==== GIVEN INFORMATION ====

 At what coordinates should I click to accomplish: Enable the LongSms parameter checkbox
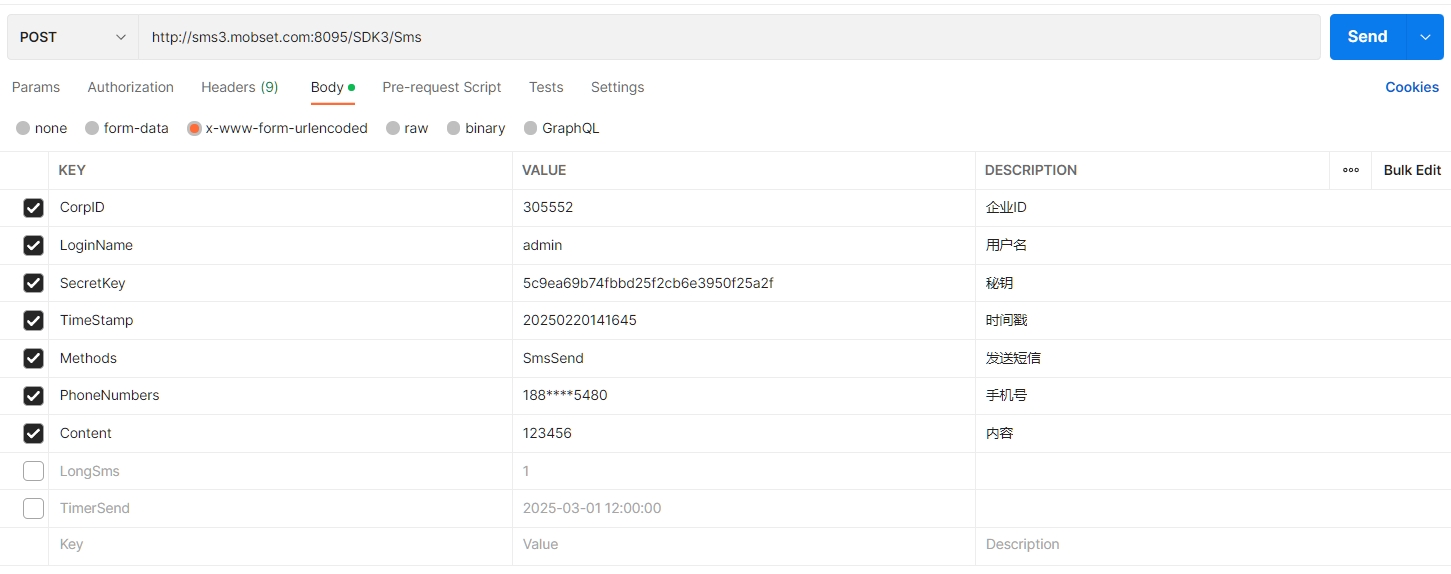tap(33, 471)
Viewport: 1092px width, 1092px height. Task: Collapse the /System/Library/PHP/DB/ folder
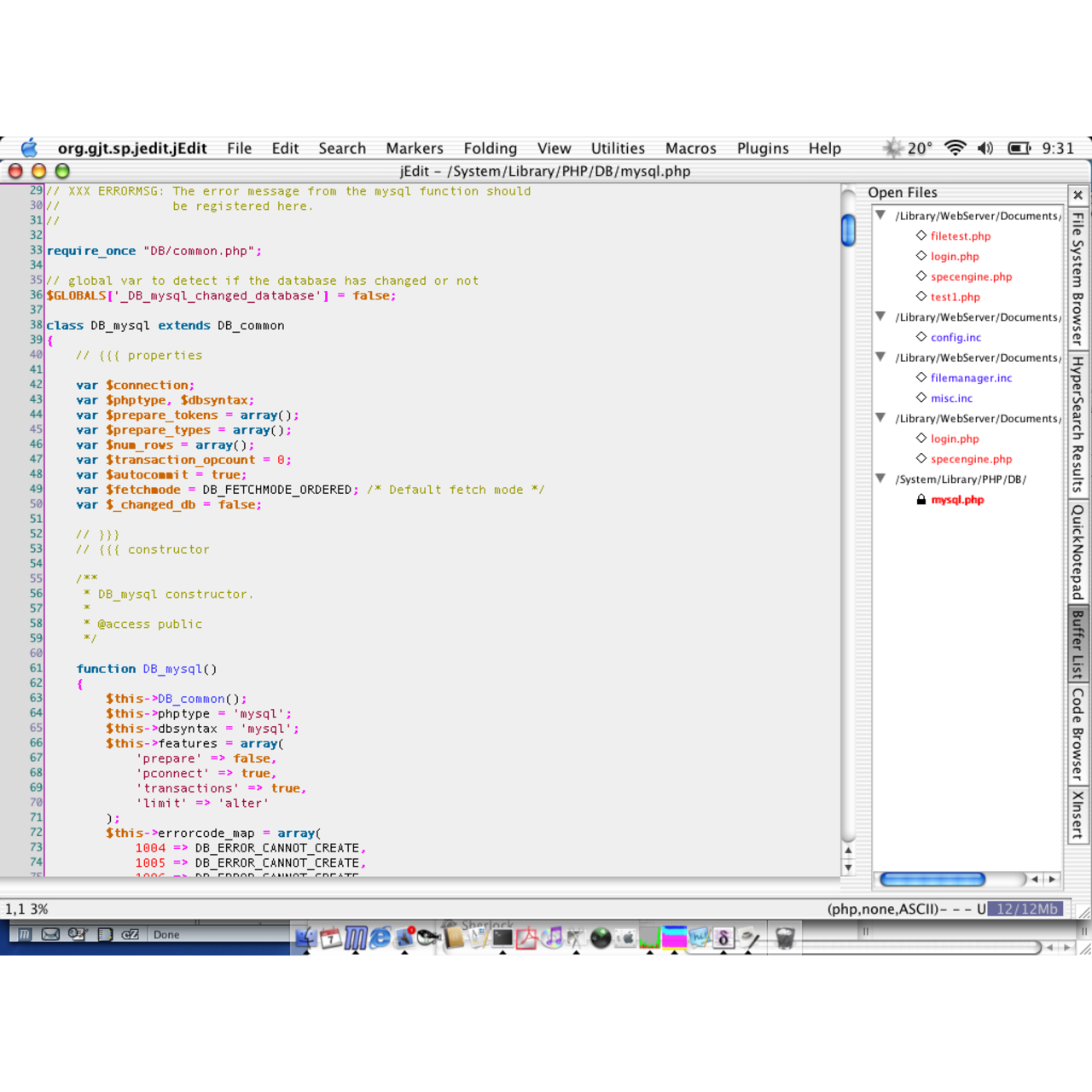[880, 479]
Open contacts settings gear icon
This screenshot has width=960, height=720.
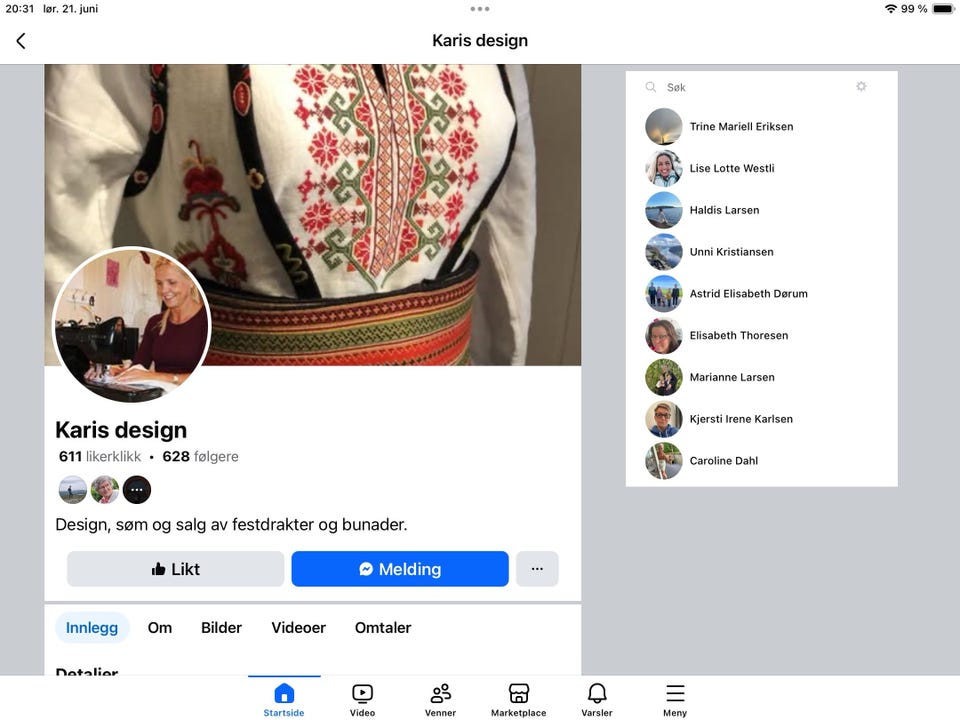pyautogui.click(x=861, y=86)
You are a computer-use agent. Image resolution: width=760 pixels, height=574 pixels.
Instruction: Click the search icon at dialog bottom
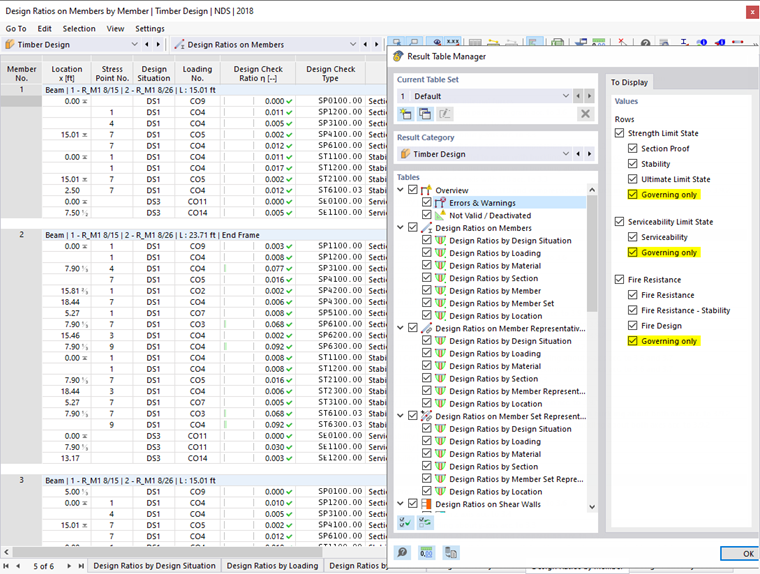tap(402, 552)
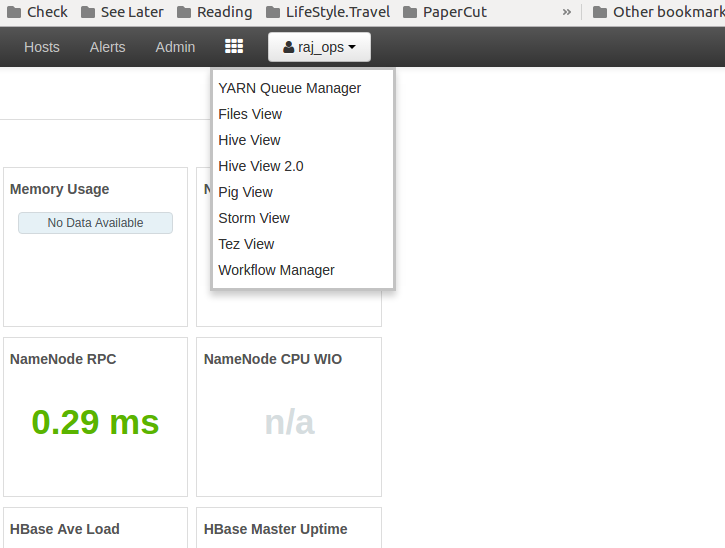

====

TASK TO CARRY OUT → Produce an exact copy of the lines from the line containing "This screenshot has width=960, height=720." to the end of the material, both ends included, and omit every picture.

EXPECTED OUTPUT →
This screenshot has width=960, height=720.
pyautogui.click(x=861, y=86)
You are a computer-use agent. Image resolution: width=760 pixels, height=574 pixels.
Instruction: Click the search icon at dialog bottom
tap(402, 552)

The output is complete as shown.